Intake manifold replaced, no start

Tiny
JOHNMASON15034
  • MEMBER
  • 2006 AUDI S4
  • 4.2L
  • V8
  • 4WD
  • AUTOMATIC
  • 161,012 MILES
I went to replace the whole intake manifold on my car with a salvaged one that was tested to be solid. It came with a new fuel rail and injectors so I figured I’d just use those instead of the current ones on the vehicle (even tho the current ones on the car had no issues) I figured use the ones I just got because they have less miles. So I remove the old gasket, used fuel resistant gasket maker to reseal, reconnected injector connectors and fuel line to fuel rails. I let the gasket maker set for a day came back tried to start the car and it wouldn’t start.

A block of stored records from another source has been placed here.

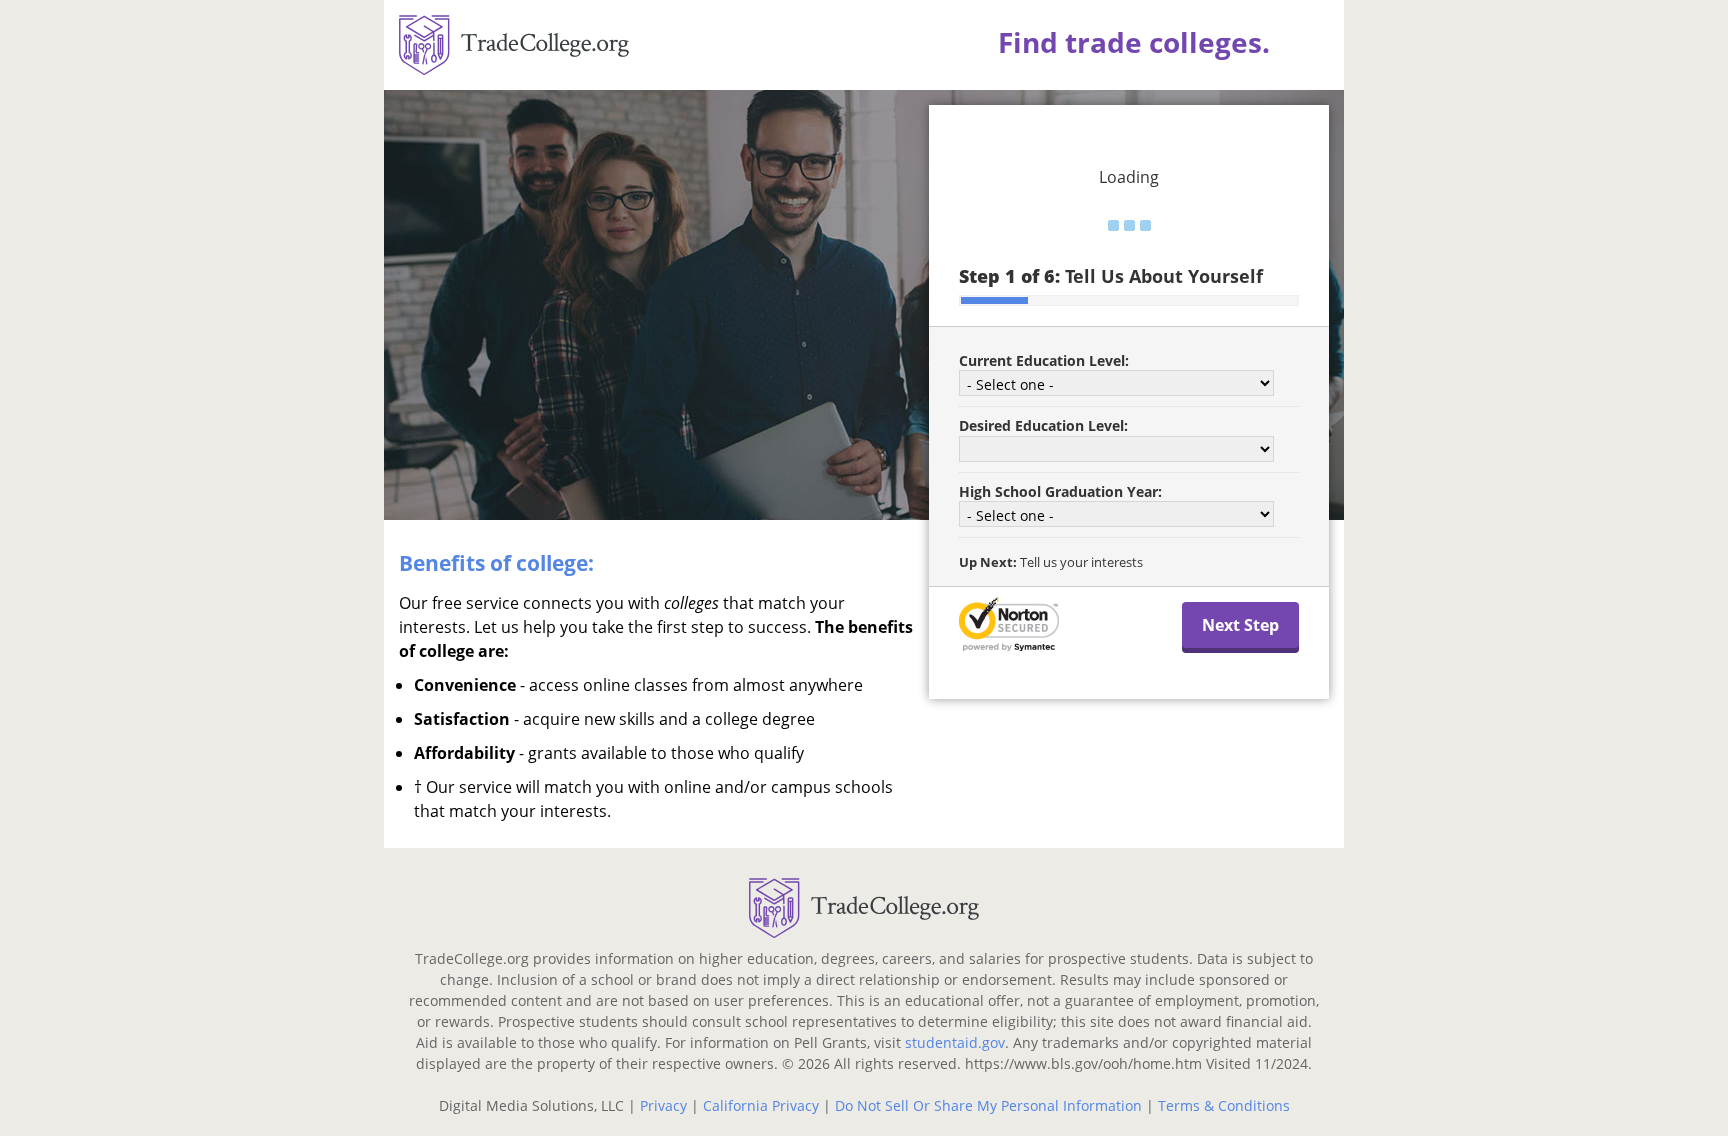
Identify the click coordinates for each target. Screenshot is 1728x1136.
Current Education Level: (1044, 360)
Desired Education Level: (1043, 425)
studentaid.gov (955, 1042)
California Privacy (761, 1105)
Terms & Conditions (1224, 1105)
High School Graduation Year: (1060, 491)
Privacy (663, 1105)
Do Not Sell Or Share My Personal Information (988, 1105)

Not even a bit. It would crank until the battery died but no start. I swapped out the old injectors thinking well maybe the injectors were bad, still no start. I take the intake back off and the gasket maker was still wet and had dripped into the intake ports where the valves were. I cleaned it all out as best I could, tried to start it again and again crank but no start. Mind you the car had no issue but an intake leak before hand and I’m not sure what to do at this point. Please help. Could the fuel rails have air in them? Is it because the gasket maker didn’t seal the intake? I’m not sure what to do so if I could get some guidance it would be a big help.
Tuesday, December 18th, 2018 AT 7:26 PM

9 Replies

Tiny
JACOBANDNICKOLAS
  • MECHANIC
  • 109,885 POSTS
Hi and thanks for using 2CarPros.

First, if you only used gasket maker, take it apart, clean the gasket maker off, and install the correct gaskets.

I have sent the directions three times and it won't send. I am going to try this on two different replies. This will include the specific directions for replacement. The next will be the pictures.

Make sure the guide pins aren't holding the manifold up from properly attaching.
_____________________________

INTAKE MANIFOLD
Intake Manifold

Removing

All cable ties opened or cut during engine removal must be reinstalled at the same locations during installation.

- Bring lock carrier into service position. Refer to => [ Lock Carrier, Moving into Service Position ] See: Engine > Removal and Replacement > Lock Carrier, Moving Into Service Position.

- Remove rear engine cover - arrows -.

- Remove front engine cover - arrows 1 and 2 -.

- Disconnect vacuum line - arrow - to brake booster at bulkhead.

- If installed, disconnect vacuum line - arrow - to vacuum reservoir.

- Disconnect vacuum hose - arrow - from intake manifold.

- Disconnect electrical connection - 1 - at throttle valve control module (J338).

- Disconnect vacuum hose - 2 -.

- Remove air guide hose - 3 -.

- Disconnect crankcase ventilation hose - 4 - at intake pipe.

- If installed, disconnect vacuum line at area designated with - arrow -.

- Remove electrical harness connectors - 1 to 4 - toward front from brackets on intake pipe.

The electrical connections must not be separated.

- Disconnect vacuum hose - arrow - at T-piece.

- Disconnect connector strips - 1 - and - 5 - at fuel injectors.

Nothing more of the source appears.